Kind of sucks, being an odd 3-lamp ballast. Some faults like dried wires, or even a bad capacitor can be fixed, if you feel confident enough to disassemble the ballast. But shorted transformer coils? That's a tough one...  :(


With the low power factor I would rather guess for a capacitor short. Winding short would lead mainly to a real power increase, the PF won't change that much (or in case of a NPF ballast the PF may actually increase).
The paper capacitors are well known to degrade and fail over time. Mainly caused by moisture seeping in over time, the oil impregnation won't prevent that, mainly when non-PCB (as the PCB ones tend to have better sealing capacitor case, motivated by preventing PCB release, but it seals better both ways).

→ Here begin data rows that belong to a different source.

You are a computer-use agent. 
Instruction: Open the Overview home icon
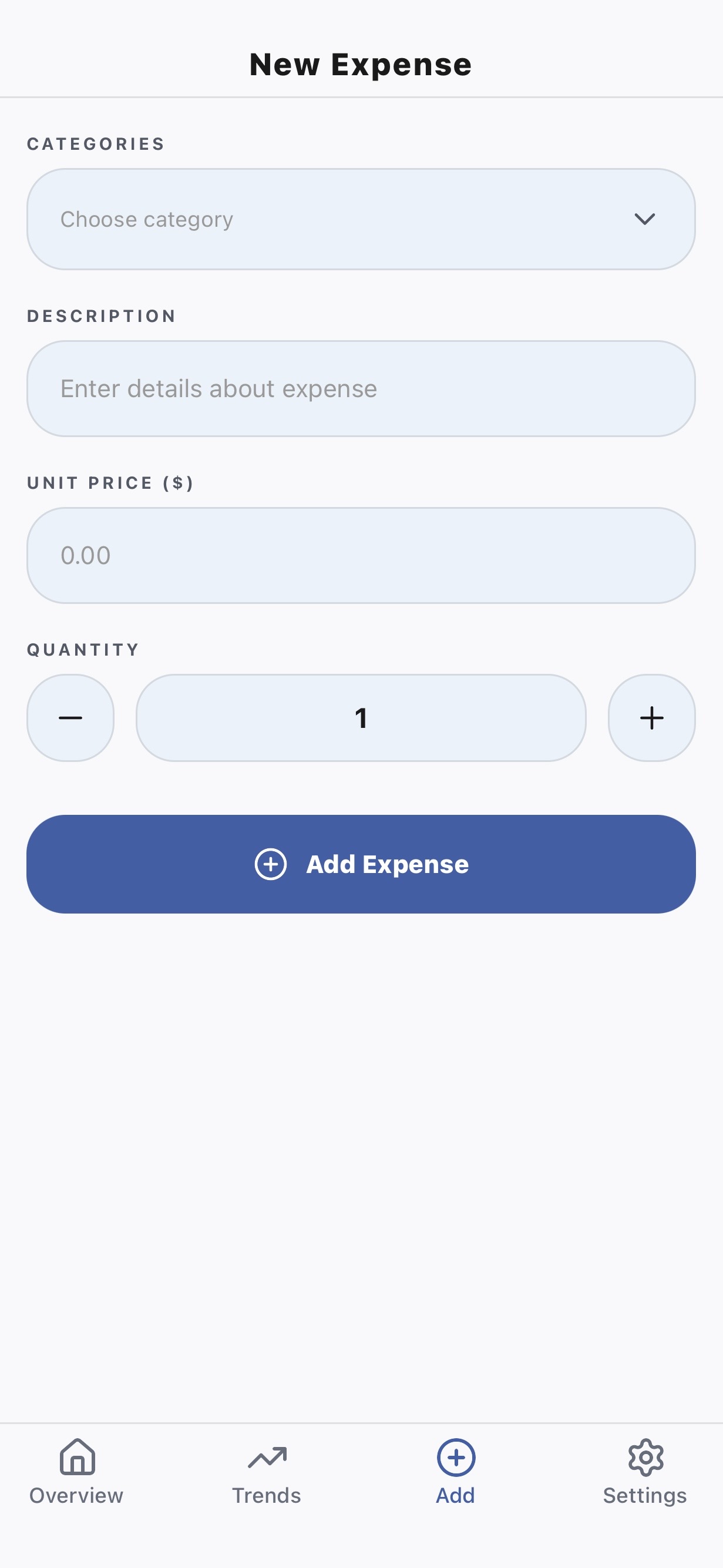78,1456
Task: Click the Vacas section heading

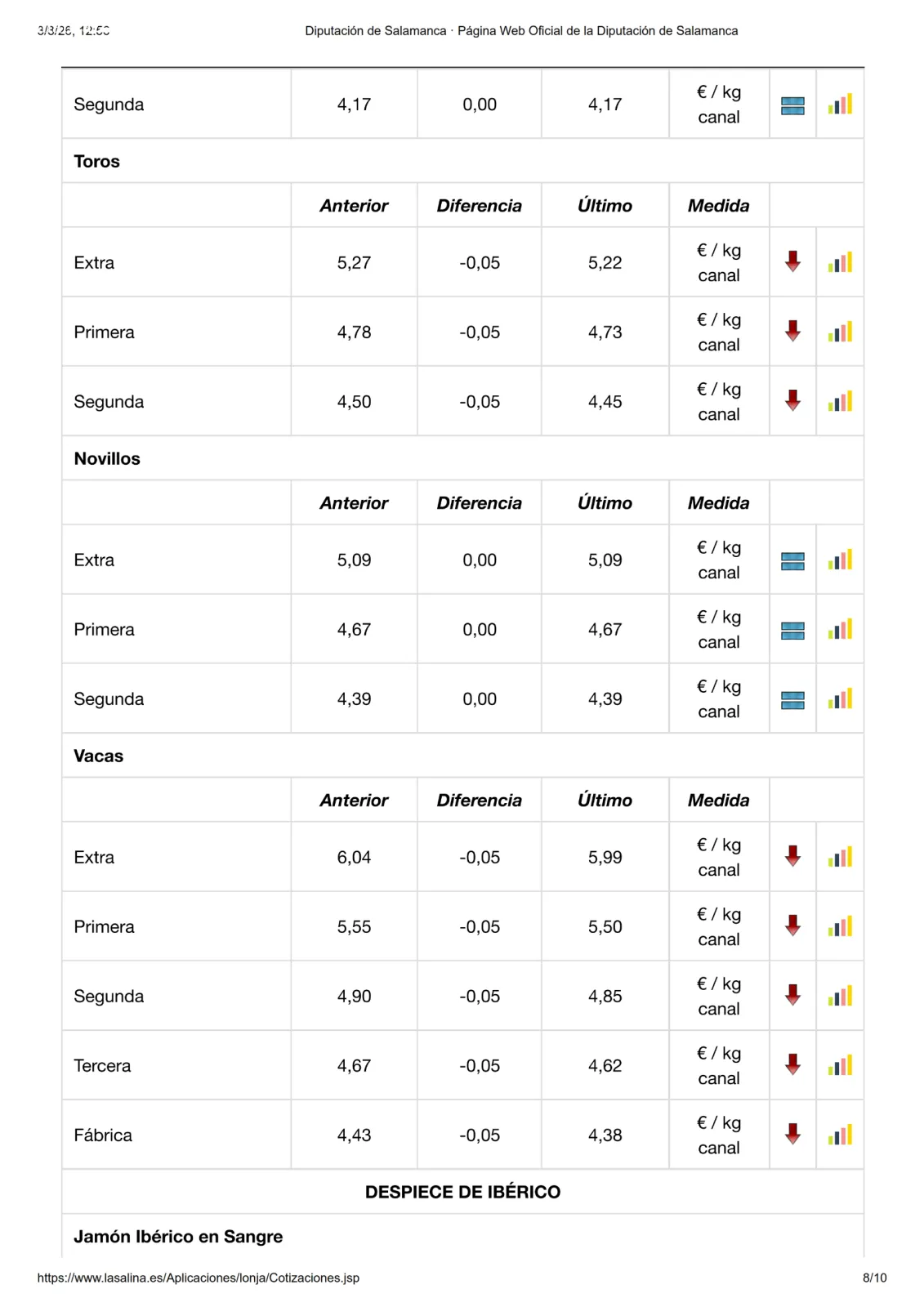Action: tap(98, 756)
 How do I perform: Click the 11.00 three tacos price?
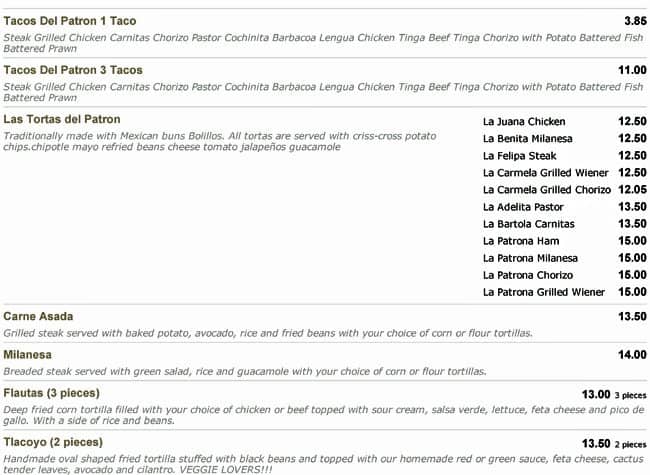[x=632, y=70]
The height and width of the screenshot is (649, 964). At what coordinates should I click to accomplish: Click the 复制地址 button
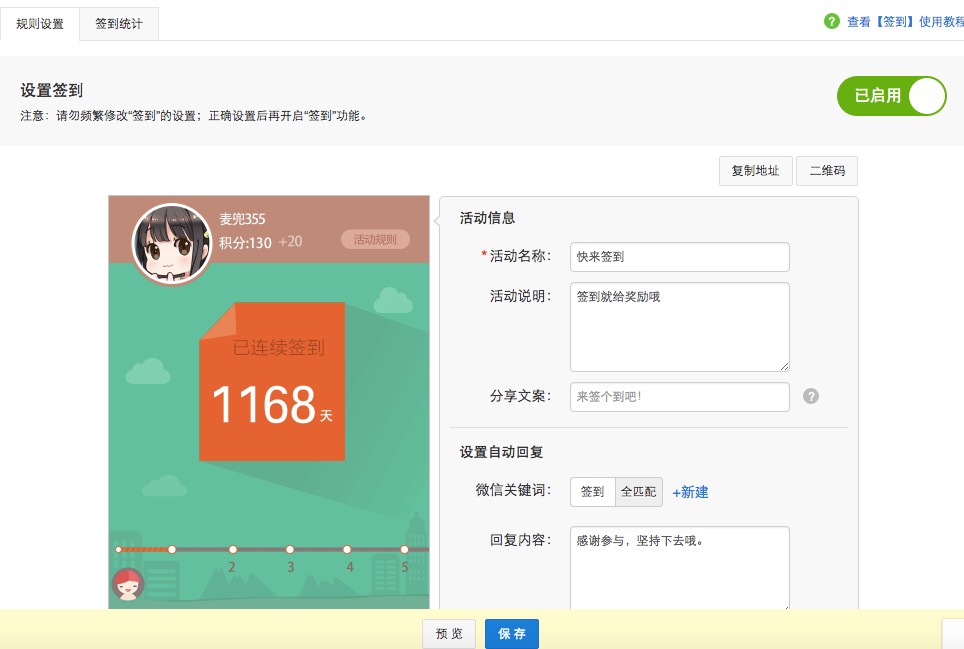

Question: How the ballast behaves (PF, current, power) when there are no tubes inserted? Are you able to compare that with a known good ballast?
If the current and mainly the real power are low or the same as a good ballast, the winding itself is very likely good and the culprit is the capacitor.
That is possible to replace, but it is a tedious and messy job. I would put the new capacitor externally (don't forget to update the wiring diagram on the label), as reliability wise the capacitor uses to be the weakest component. The burned winding is then usually just a consequence, if the ballast is left in place too long with the failed cap.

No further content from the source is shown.